▶ [Stored records]
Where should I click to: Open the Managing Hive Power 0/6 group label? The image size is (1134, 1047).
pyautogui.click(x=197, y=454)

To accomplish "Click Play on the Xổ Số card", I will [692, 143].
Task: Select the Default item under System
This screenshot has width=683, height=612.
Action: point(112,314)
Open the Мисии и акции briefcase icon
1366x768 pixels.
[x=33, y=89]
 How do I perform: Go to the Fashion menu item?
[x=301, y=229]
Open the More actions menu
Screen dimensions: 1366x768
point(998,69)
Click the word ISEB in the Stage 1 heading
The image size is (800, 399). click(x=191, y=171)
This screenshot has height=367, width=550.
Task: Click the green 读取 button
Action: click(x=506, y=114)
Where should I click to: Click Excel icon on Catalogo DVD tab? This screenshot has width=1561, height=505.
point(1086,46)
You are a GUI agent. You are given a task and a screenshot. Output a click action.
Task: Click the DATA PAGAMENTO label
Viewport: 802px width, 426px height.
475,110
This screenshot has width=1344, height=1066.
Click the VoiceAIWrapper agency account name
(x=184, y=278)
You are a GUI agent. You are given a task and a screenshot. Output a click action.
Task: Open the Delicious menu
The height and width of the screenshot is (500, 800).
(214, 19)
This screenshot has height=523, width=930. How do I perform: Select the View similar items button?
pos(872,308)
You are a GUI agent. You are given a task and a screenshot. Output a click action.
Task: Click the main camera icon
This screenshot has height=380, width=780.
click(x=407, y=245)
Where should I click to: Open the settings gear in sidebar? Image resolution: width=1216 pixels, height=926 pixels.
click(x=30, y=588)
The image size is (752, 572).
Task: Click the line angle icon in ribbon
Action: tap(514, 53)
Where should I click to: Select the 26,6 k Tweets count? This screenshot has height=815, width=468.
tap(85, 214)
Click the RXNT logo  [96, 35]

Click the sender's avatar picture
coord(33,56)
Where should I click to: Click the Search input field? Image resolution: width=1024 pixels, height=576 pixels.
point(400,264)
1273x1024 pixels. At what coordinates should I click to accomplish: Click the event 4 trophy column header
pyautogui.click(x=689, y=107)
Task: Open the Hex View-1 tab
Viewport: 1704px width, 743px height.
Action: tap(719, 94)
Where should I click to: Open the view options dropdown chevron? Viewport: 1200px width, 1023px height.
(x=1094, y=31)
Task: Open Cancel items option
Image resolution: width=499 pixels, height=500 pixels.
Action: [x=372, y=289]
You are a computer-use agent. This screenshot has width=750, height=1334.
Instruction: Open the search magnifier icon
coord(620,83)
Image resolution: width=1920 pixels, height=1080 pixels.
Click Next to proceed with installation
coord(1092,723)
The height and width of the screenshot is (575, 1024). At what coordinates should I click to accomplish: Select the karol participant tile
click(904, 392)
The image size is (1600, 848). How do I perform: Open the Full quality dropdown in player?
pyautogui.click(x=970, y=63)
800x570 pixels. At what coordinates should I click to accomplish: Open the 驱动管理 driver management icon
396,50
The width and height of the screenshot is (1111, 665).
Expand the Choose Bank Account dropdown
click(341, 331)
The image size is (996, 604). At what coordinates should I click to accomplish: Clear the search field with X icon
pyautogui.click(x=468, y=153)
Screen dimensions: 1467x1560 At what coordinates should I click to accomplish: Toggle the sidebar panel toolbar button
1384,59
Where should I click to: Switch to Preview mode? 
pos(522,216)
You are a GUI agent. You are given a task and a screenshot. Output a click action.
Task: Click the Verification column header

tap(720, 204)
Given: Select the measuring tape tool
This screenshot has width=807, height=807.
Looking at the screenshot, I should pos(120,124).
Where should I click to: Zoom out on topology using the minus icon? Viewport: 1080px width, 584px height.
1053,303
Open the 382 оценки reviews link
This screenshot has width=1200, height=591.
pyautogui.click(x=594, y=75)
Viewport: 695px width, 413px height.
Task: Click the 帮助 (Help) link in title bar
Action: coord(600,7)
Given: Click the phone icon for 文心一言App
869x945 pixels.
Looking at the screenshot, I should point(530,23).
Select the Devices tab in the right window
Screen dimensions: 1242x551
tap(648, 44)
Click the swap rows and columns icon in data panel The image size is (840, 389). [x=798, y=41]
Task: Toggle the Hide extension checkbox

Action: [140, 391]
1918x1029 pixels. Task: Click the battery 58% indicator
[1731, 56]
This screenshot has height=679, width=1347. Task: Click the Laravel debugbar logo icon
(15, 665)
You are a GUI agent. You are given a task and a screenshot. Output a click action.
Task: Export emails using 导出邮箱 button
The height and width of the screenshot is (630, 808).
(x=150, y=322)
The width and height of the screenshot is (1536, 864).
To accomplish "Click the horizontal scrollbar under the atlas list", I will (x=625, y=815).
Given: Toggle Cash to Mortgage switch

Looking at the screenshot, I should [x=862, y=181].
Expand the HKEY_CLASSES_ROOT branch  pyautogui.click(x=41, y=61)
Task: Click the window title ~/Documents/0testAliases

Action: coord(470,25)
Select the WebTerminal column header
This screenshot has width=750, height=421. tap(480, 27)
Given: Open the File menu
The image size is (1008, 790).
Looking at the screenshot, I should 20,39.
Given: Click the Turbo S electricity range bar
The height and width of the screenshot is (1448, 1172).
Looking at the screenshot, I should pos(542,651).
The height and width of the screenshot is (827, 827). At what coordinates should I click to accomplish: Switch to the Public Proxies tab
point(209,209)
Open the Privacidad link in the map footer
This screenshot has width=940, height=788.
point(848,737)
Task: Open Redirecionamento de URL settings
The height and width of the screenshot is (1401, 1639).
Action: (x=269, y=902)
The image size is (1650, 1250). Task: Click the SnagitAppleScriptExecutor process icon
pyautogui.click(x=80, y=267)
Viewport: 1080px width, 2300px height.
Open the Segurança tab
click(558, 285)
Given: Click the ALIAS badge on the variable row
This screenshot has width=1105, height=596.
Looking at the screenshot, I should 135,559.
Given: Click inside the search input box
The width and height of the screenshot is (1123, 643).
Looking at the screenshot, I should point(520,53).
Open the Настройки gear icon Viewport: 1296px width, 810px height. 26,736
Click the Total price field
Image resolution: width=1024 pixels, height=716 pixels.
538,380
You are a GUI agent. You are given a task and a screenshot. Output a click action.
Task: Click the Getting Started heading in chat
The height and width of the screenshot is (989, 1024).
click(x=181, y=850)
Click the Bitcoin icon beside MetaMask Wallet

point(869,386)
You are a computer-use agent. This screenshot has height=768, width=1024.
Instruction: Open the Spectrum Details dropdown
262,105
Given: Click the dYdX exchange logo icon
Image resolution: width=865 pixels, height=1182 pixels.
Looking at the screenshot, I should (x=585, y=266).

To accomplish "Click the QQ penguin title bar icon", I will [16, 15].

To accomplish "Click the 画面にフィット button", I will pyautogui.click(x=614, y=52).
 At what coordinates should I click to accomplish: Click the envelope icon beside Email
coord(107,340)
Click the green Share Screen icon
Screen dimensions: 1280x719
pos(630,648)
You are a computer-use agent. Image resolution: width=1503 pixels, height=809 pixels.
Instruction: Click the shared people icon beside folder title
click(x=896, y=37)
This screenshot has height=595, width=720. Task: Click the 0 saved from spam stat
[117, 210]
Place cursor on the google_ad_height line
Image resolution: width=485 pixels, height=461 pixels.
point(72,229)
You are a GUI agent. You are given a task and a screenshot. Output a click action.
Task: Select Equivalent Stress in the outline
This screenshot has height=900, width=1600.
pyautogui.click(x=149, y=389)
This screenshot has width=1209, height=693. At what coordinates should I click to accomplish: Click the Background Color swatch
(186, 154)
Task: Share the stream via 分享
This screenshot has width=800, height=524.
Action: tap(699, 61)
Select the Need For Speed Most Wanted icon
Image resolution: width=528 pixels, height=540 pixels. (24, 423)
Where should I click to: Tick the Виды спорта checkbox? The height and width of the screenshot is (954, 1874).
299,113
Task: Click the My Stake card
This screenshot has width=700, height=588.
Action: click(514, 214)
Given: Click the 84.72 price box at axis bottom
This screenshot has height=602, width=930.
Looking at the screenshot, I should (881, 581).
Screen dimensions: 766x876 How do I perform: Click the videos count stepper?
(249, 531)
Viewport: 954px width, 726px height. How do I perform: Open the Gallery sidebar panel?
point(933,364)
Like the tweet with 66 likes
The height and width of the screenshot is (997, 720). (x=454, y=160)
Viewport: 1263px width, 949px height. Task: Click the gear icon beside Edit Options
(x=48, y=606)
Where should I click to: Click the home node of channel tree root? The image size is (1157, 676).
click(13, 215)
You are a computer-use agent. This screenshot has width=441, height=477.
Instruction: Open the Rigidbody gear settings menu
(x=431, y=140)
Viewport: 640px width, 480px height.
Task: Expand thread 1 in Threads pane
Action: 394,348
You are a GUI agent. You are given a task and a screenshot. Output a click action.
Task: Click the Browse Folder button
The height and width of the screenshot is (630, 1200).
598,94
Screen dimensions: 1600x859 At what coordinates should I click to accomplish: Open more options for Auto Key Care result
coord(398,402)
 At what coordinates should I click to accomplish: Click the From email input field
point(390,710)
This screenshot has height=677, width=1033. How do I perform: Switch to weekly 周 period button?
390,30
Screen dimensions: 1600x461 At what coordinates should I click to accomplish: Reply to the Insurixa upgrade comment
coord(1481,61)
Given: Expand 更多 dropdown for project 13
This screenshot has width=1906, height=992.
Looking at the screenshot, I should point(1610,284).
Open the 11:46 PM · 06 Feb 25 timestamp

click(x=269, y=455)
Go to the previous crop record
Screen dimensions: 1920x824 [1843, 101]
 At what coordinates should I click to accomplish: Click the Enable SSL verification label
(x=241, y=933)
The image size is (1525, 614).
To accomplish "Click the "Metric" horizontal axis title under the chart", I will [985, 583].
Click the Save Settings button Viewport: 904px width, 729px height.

▶ [Aim of the exercise]
Starting at the line that has "This screenshot has height=679, width=1347." in the records above, restate word for word every line until the one that has "Given: Click the ALIAS", and include that one as well.

▶ [Reply to the exercise]
This screenshot has height=679, width=1347. Task: Click the Laravel debugbar logo icon
(15, 665)
You are a GUI agent. You are given a task and a screenshot. Output a click action.
Task: Export emails using 导出邮箱 button
The height and width of the screenshot is (630, 808).
(x=150, y=322)
The width and height of the screenshot is (1536, 864).
To accomplish "Click the horizontal scrollbar under the atlas list", I will (x=625, y=815).
Given: Toggle Cash to Mortgage switch

Looking at the screenshot, I should [x=862, y=181].
Expand the HKEY_CLASSES_ROOT branch  pyautogui.click(x=41, y=61)
Task: Click the window title ~/Documents/0testAliases

Action: coord(470,25)
Select the WebTerminal column header
This screenshot has width=750, height=421. tap(480, 27)
Given: Open the File menu
The image size is (1008, 790).
Looking at the screenshot, I should 20,39.
Given: Click the Turbo S electricity range bar
The height and width of the screenshot is (1448, 1172).
Looking at the screenshot, I should pos(542,651).
The height and width of the screenshot is (827, 827). At what coordinates should I click to accomplish: Switch to the Public Proxies tab
point(209,209)
Open the Privacidad link in the map footer
This screenshot has width=940, height=788.
point(848,737)
Task: Open Redirecionamento de URL settings
The height and width of the screenshot is (1401, 1639).
Action: (x=269, y=902)
The image size is (1650, 1250). Task: Click the SnagitAppleScriptExecutor process icon
pyautogui.click(x=80, y=267)
Viewport: 1080px width, 2300px height.
Open the Segurança tab
click(558, 285)
Given: Click the ALIAS badge on the variable row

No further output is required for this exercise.